[Linuxha-users] Linuxha v2 [aka truecl] is getting closer!
Simon Edwards
simon.edwards at linuxha.net
Tue Jul 24 21:01:43 BST 2007
Hello all,
The follow up to Linuxha 1.x is now really taking shape. Due to my
day-to-day workload it has taken far longer than expected to get this
far - but now the software is living up to the intended design. I've
captured some logs from cluster forming, application starting, status
reporting, application stopping and cluster halting to give an idea of
how things are currently.
The "lha_form" routine is used to start the cluster - the example
cluster is a 4 node cluster running Slackware, though the distribution
does not matter. Notice the formation time is 5 seconds. A 8 node
cluster forms in less than 10 seconds.
root at slack10s1:/opt/truecl/log# lha_form --verbose
Date: 2007/07/24
143110 [ 4260] LOG Verbose logging mode selected.
143110 [ 4260] LOG Checking for available Request Daemons ...
143110 [ 4260] LOG Starting Support Daemons on
143110 [ 4260] LOG slack10s1,slack10s2,slack10s3,slack10s4 ...

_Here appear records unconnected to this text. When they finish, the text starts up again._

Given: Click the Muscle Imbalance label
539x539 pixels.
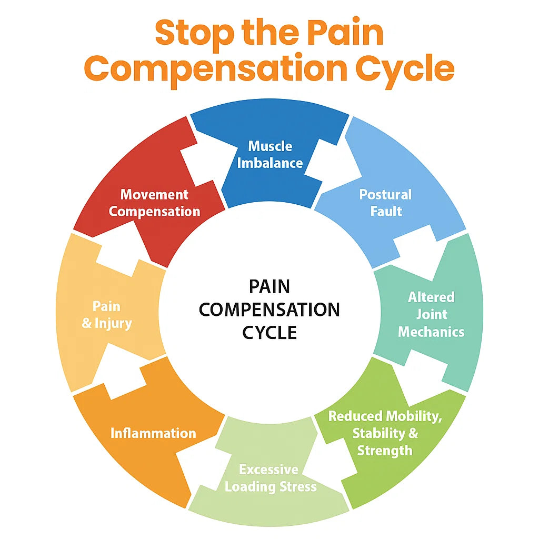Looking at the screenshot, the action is point(270,155).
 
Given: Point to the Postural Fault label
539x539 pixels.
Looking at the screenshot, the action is point(385,203).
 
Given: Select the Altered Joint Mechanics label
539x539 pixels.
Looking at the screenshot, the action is point(431,315).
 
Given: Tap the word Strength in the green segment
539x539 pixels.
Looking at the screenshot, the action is point(385,451).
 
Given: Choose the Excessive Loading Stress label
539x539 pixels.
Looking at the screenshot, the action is point(270,478).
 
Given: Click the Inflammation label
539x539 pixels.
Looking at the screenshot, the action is point(153,433).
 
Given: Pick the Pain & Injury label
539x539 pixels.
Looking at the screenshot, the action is point(106,315).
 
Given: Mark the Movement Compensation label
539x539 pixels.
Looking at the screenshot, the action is point(154,203).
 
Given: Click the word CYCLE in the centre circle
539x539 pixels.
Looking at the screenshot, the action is point(270,333).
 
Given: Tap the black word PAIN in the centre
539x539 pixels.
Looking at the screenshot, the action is point(270,287).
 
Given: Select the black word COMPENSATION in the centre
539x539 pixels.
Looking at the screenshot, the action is point(270,310).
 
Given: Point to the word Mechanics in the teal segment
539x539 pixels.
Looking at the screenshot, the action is point(431,332).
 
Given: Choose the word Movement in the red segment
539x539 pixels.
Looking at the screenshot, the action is point(154,195).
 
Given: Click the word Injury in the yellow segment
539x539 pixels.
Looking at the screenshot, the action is point(113,324).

143113 [ 4260] LOG slack10s1 : hbd YES,lockd YES,netd NO,syncd
YES,statd YES
143113 [ 4260] LOG slack10s2 : hbd YES,lockd YES,netd NO,syncd
YES,statd YES
143113 [ 4260] LOG slack10s3 : hbd YES,lockd YES,netd NO,syncd
YES,statd YES
143113 [ 4260] LOG slack10s4 : hbd YES,lockd YES,netd NO,syncd
YES,statd YES
143113 [ 4260] LOG Starting Cluster Daemons on
143113 [ 4260] LOG slack10s1,slack10s2,slack10s3,slack10s4 ...
143113 [ 4260] LOG slack10s1 OK STARTED
143113 [ 4260] LOG slack10s2 OK STARTED
143113 [ 4260] LOG slack10s3 OK STARTED
143113 [ 4260] LOG slack10s4 OK STARTED
143115 [ 4260] LOG slack10s1 acting as current cluster master.
The "lha_startapp" routine starts an application. By default it runs on
the current node if that node is suitable for the application.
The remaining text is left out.